According to a summary of the 45-page proposed rule, under the current regulations, "CLIA limits a laboratory's disclosure of laboratory test results to three categories of individuals: the 'authorized person,' the person responsible for using the test results in the treatment context, and, in the case of reference laboratories, the referring lab." Under the current CLIA rule, an authorized person is defined as "the individual authorized under state law to order or receive test results, or both."
The summary notes that some states do not allow patients to have direct access to their test results and must instead "receive his or her results through the ordering provider."

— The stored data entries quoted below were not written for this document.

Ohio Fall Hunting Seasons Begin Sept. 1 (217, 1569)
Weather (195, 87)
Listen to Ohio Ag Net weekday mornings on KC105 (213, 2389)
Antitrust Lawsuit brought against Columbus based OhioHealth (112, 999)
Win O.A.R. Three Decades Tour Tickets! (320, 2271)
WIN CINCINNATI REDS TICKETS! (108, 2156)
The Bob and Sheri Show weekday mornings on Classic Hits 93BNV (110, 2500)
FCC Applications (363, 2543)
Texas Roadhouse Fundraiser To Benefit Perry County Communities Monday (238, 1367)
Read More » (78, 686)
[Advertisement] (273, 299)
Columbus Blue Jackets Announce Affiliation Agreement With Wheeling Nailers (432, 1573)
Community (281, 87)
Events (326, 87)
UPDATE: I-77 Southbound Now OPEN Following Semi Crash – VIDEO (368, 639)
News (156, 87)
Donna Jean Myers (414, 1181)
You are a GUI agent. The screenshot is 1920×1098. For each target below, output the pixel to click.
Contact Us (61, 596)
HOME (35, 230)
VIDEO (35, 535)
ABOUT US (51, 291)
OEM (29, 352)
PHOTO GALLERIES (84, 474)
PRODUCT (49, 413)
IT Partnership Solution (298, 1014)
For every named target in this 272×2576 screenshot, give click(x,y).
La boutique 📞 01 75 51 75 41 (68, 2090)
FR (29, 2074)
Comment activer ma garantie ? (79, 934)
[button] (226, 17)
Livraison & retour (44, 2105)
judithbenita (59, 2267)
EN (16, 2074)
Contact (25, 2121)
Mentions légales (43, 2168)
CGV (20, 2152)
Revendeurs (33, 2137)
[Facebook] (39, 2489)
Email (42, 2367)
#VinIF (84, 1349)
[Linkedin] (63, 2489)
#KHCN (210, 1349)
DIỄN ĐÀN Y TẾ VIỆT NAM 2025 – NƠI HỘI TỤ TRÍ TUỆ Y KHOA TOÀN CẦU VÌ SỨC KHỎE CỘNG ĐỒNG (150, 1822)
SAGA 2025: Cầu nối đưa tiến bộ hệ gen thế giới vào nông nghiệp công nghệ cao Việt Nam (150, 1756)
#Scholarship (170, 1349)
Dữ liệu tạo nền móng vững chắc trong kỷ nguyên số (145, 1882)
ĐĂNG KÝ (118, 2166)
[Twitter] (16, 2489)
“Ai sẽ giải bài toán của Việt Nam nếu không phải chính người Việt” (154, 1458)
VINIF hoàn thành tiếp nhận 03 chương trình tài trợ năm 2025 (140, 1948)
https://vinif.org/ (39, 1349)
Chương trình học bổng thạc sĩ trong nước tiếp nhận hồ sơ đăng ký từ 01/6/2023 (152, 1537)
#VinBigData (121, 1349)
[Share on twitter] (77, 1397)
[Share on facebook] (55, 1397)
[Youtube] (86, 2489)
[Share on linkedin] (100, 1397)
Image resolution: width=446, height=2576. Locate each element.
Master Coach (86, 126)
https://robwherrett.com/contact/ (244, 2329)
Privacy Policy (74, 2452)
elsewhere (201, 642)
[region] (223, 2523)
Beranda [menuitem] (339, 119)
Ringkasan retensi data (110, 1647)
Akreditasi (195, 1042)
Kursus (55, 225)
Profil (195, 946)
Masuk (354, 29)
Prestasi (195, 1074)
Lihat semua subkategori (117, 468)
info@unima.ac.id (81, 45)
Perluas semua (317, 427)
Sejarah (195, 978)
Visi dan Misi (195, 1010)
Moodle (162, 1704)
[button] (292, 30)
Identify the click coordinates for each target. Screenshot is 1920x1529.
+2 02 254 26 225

The rulemakers state that the federally chartered Health IT Policy Committee concluded that "CLIA regulations are perceived by some stakeholders as imposing barriers to the exchange of health information." The complaining stakeholders, they write, include "large and medium-sized laboratories, some public health laboratories, electronic health-record system vendors, health policy experts, health information exchange organizations (HIOs) and healthcare providers who believe that the individual's access to his or her own records is impeded, preventing patients from a more active role in their personal healthcare decisions."
In response, the CMS' rulemakers propose amending CLIA so that, at a patient's request, labs would be allowed "to provide direct patient access to (their) completed test reports."
The proposed rule also would amend the HIPAA privacy rule, which generally provides patients with a right of access to their medical records but which carved out an exception to honor the aforementioned state laws restricting lab results reporting. The proposed amendment would eliminate that exception and give patients a right under HIPAA to have direct access to their labs results at CLIA and CLIA-exempt labs.